As I began sorting everything in what I called my pencil basket, I discovered a lot more stuff in there. It was not exclusively a pencil basket. It was a depository for numerous other things. Most, but not all, were things I didn’t know what to do with. I first noticed a plastic 12-inch ruler protruding in the midst of the pencils. Next to it was another with two inches snipped off. Hidden behind it were two more. One was 7 inches long and another measured 6 inches. I slipped a rubber band around them.
Next, I lifted a 3-3/4-inch-by-2-inch magnifying glass with a 3-inch handle out of the basket. (That was one thing I wasn’t surprised to find, since I use it often.) A brush with 18 bunches of rather stiff bristles fell against my hand.
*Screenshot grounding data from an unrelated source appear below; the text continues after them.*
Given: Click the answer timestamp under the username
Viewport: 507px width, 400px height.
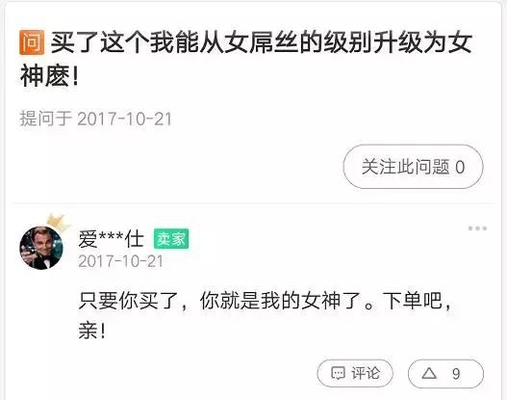Looking at the screenshot, I should (120, 261).
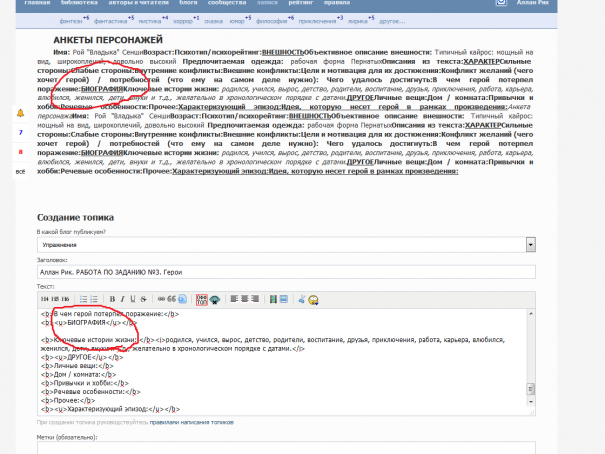Insert a numbered list
Image resolution: width=605 pixels, height=454 pixels.
[x=94, y=298]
I haven’t a clue as to where it came from or what its purpose is. Beside it was a 6-inch sewing gauge. It disappeared from my sewing basket months ago.
Scattered among the above-listed items were 13 bookmarks: nine paper, three plastic, and one leather. Now why can’t I remember where a bookmark is when I need one? I sometimes wind up grabbing a tissue from a box at my bedside to mark the page of a book I’m reading.
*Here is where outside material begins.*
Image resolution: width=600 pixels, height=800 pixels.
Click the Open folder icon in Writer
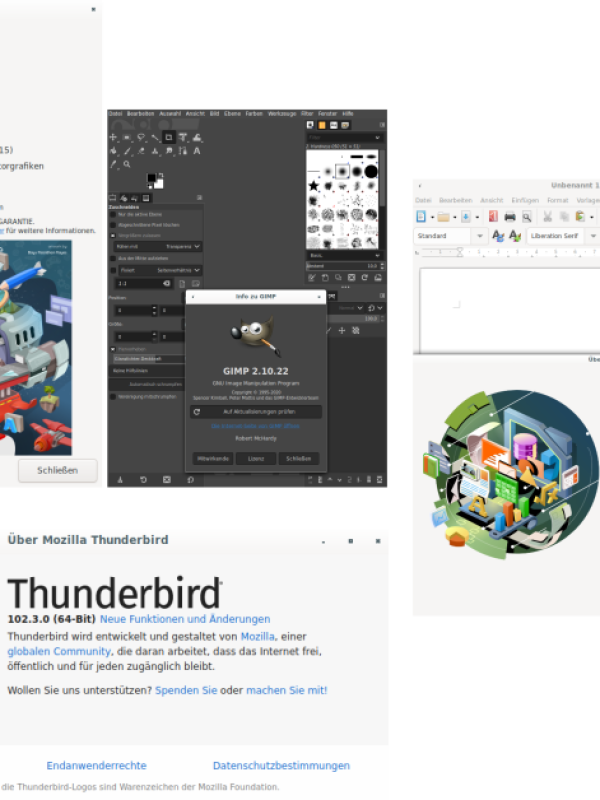pyautogui.click(x=443, y=216)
The more I plundered the basket, the more surprising things turned up. I found two out-of-date driver’s licenses — one belonged to me, the other to my husband. I also found a 2008 Bible-A-Month Club membership card; a 2008 Habitat for Humanity HopeBuilder card; a “God Bless America” car strip from the Help Hospitalized Veterans organization; an American Bible Society magnetized card with a Bible verse; a letter opener; a scrap of paper with a Smithville, Tenn., address scribbled in my handwriting; an out of shape paper clip I’d used to punch out some paper stuck in my paper shredder; a dried up flip chart marker; a small emery board; a permanent marker; a small artist’s brush; a fistful of various-sized rubber bands accumulated and somehow misplaced when I edited a newsletter for several years; a china marker; one safety pin and three pennies.
When I had removed all that, two permanent markers and a bunch of ballpoint pens rolled around in the once-tightly packed basket. I tried each of them and discarded the dried-out ones. I bound the 15 that passed inspection with a rubber band. Only three CD markers, green, blue, and black, remained.
Well, is my desk neater? Not really. But my so-called pencil box is.